Headstar reported the other day about the progress of the piece of legislation that will mandate local authorities to set up systems allowing residents to create e-petitions, and to respond to such petitions.
Under the ‘Local democracy, economic development and construction Bill’ (http://bit.ly/1nEC4Z), councils will be obliged to provide an e-petition facility and publish schemes for both electronic and traditional petitions, to acknowledge any petition to its organiser, and to offer a response, all of which should be published online.
I’ve got quite a bit of interest in e-petitions, not least as a result of spending time helping moderate them for Number 10 during my time there.
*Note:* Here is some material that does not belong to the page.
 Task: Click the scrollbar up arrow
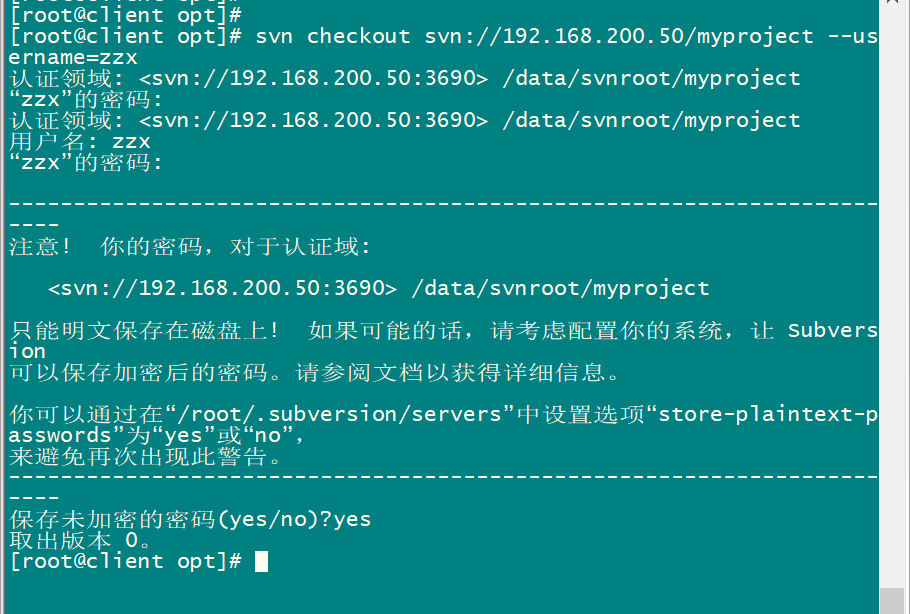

I’ve seen how these things can work, and how they can be frustrating.
Learning Pool have been keeping an eye on the development of the need for e-petitioning by councils, and already have an e-petitions platform in development which we will soon be looking to engage local authorities in testing. As always with Learning Pool’s stuff, it will be based on open source technology and will be easy to use and very cost effective. If you’re interested, please do get in touch.
In a related development, Andy Gibson is going to be working with Dominic and Fraser to develop a data standard for e-petitions.
From next year, it’s probable that all local councils will be required to provide electronic petitioning tools to their citizens, and we want to make sure they all do it the right way, and in a form that means they can all talk to each other.
I’ve put my name down to get involved, and will ensure that Learning Pool’s e-petitions system fits in with any agreed open standards.